Tugas Tertulis. Tuliskan ulang secara persis sebagian teks profil Supriyono, mulai dari kata-kata yang memuat "WAJAH BARU DI" dan berhenti setelah "dengan rekan sekerjanya.".

Teks Dokumen.
⟨
Tautan-tautan Akses

WAJAH BARU DI VOA SEKSI INDONESIA: SUPRIYONO - 2003-09-30


Suasana kerja di kantor Radio Suara Amerika seksi Indonesia terasa lebih ramai dan hidup dengan hadirnya Supriyono, pemuda asal Kediri yang hijrah ke Amerika pada tahun 1999. Meskipun bisa dikatakan masih baru di lingkungan kerja VOA, pria ini tidak canggung bersenda-gurau dengan rekan sekerjanya.

Perjalanan hidupnya hingga sampai di Amerika memang cukup panjang. Pria kelahiran 10 Januari 1968 ini mengawali karirnya sebagai wartawan, setelah tamat S1 jurusan Administrasi Negara, Fisipol Universitas Gadjah Mada (UGM) Yogyakarta pada tahun 1995. Selama kurang dari setahun dia bergabung dengan Pusat Penelitian Kependudukan milik UGM. Setelah itu, Supri, demikian panggilan akrabnya, pindah ke Jakarta dan menjadi wartawan majalah Tiras, yang sebelumnya bernama Editor. Di sana, ia bekerja selama 4 tahun sampai majalah itu gulung tikar pada tahun ’98 dan Supripun pindah ke tabloid “Detak”.
⟩
Data yang Diberikan.
⟨
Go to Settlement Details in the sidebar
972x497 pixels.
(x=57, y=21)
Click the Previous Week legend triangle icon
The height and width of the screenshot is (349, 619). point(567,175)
⟩
Penyelesaian Lengkap.
WAJAH BARU DI VOA SEKSI INDONESIA: SUPRIYONO - 2003-09-30


Suasana kerja di kantor Radio Suara Amerika seksi Indonesia terasa lebih ramai dan hidup dengan hadirnya Supriyono, pemuda asal Kediri yang hijrah ke Amerika pada tahun 1999. Meskipun bisa dikatakan masih baru di lingkungan kerja VOA, pria ini tidak canggung bersenda-gurau dengan rekan sekerjanya.